Dr Edwin Chng, medical director of Parkway Shenton, plans to practise mindfulness in 2024 to boost his mental wellness.

“This is the mental practice of being aware of the present moment,” he says. “Research has shown that the mindfulness-meditation practice has a positive effect on improving anxiety and stress management, and can lead to long-term happiness and greater satisfaction in life.”

For Dr Rie Kubota, senior clinical psychologist at the Institute of Mental Health, mindfulness at work means attending to one task at a time, rather than multitasking.

In 2024, she says: “I plan to go on more frequent nature walks and practise mindful walking.” In a mindful walk, you are consciously aware of the surroundings and how you feel while moving.

Meditation and deep breathing are also ways to add mindfulness to your life.

Mr Pardeep Fogat, 36, is the founder of Jal Yoga, which has six branches in Singapore. He meditates every day, saying it helps him make better decisions under stress.

In 2022, his team was hesitant about expanding to Malaysia, but after meditating, he made the decision to go ahead. The yoga teacher and entrepreneur will open a third branch in Malaysia in 2024.

“Meditation improves mental well-being and how you react to situations,” he says.

Start small

Perhaps you feel your life needs a complete overhaul, or maybe you want to start eating better, sleeping earlier or exercising regularly.
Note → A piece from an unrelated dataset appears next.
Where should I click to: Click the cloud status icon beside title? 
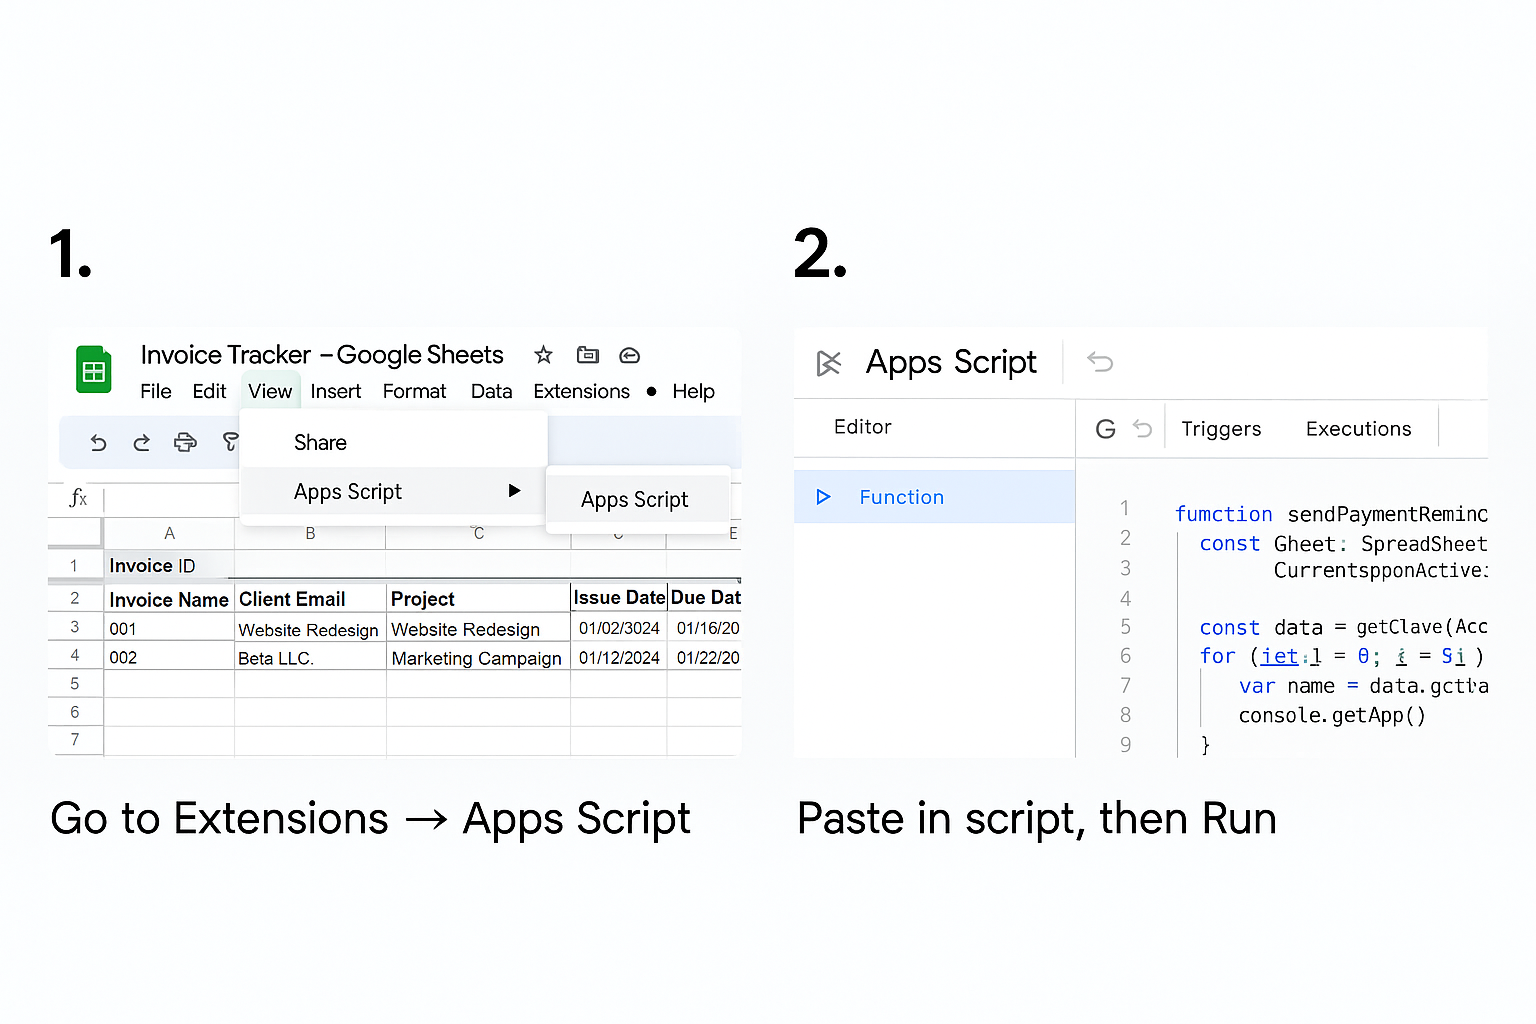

Dr Lim says: “Rather than resolutions, it may be better to just start the year by solving a few simple problems or completing a few simple tasks that you may have sat on.”

Perhaps, you can make an appointment for a health screening or finally catch up with a friend.
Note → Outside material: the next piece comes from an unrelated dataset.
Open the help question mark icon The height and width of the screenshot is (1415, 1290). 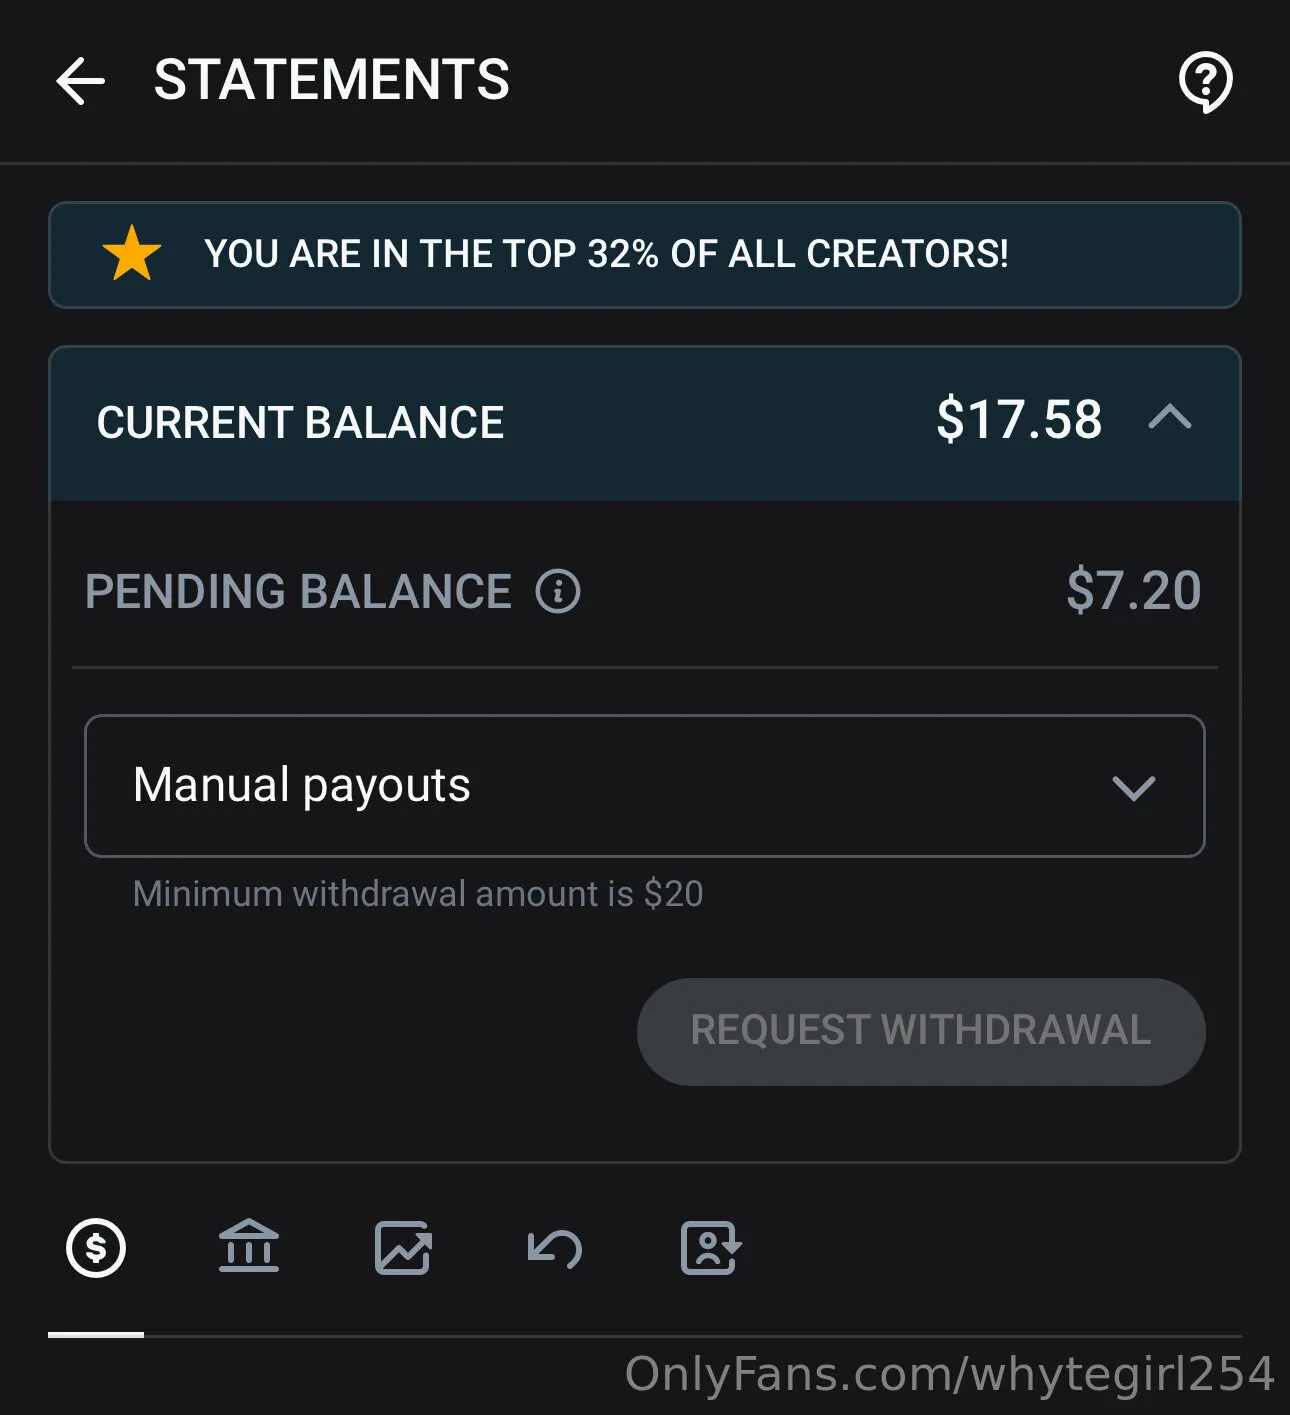[x=1205, y=81]
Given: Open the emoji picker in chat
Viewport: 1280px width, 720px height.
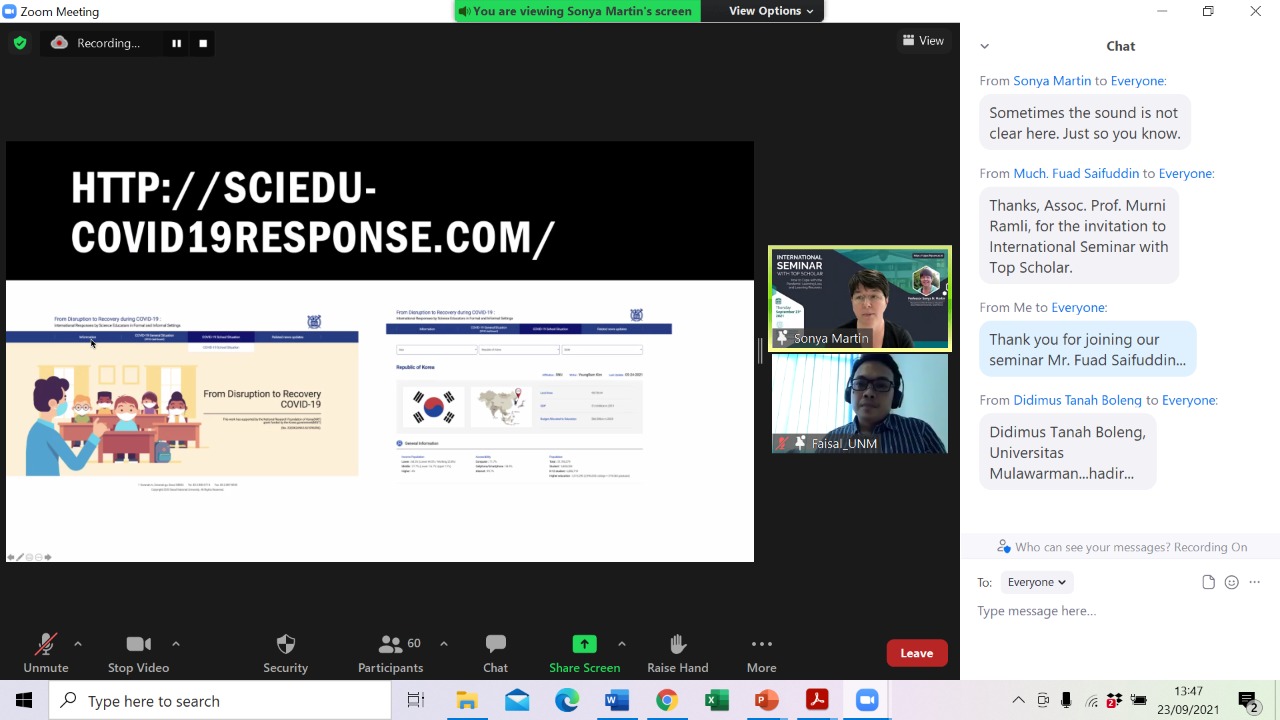Looking at the screenshot, I should pos(1231,582).
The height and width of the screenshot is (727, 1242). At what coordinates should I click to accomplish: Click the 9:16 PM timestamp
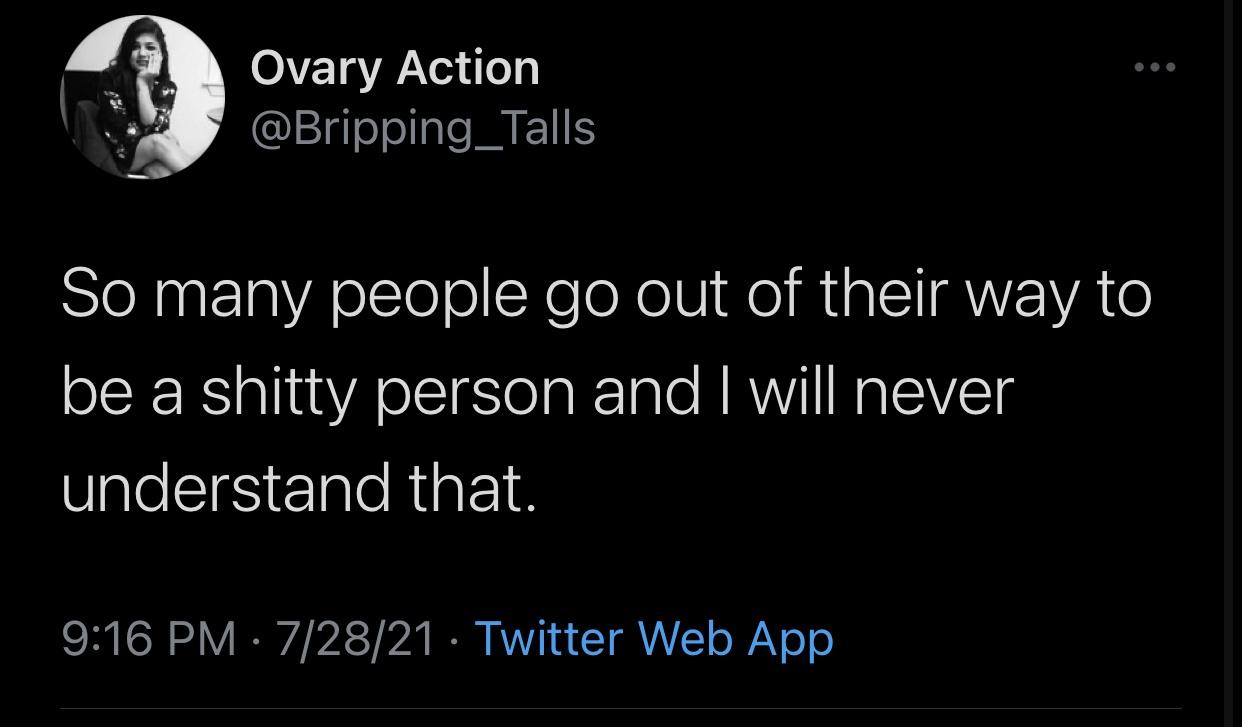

Completing such tasks can boost your sense of self-efficacy and self-confidence.

Ms Hill says she has built good habits by making very small changes. “I always look at what’s the smallest thing I can do. It could be a five-minute change. When I started meditating, I meditated for five minutes and didn’t try to go for a full hour.”
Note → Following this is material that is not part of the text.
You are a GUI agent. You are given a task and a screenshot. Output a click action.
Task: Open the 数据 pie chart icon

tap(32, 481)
While making a New Year’s resolution might help some people, it is important to be realistic and flexible.

Dr Fang says that when he sets goals, he accepts that there may be setbacks. “I moderate my expectations so as not to feel too disappointed when things don’t fully work out the way I expect.”

Give back

Helping others can boost your well-being. SGH’s Ms Khoo has made new friends through volunteering with a marriage preparation organisation. “Volunteering in social groups allows one to meet people outside work and to draw on different perspectives,” she says.

Dr Lim plans to volunteer more in 2024. “My field of work allows me the privilege to help with social work in the community, and this is immensely meaningful and enriching for me,” he says.

Add fun to your life

Fun is an important aspect of well-being. Ms Hill plans to “add more lightness” to her life in 2024 by taking dance classes.

Ms Pearlyn Tay crochets as a hobby, making things such as flowers and cupcakes. “Crocheting involves keeping track of the number of stitches, and this counting helps to calm me. The end product also brings joy,” she says.

Parkway Shenton’s Dr Chng has this advice for better mental health: “Life may not be as smooth sailing as we would like it to be, but we can take charge of our own mental and physical health.

“Get sufficient sleep, adopt a healthy diet, maintain an active lifestyle, interact and socialise, do good deeds and help others. And most importantly, laugh.”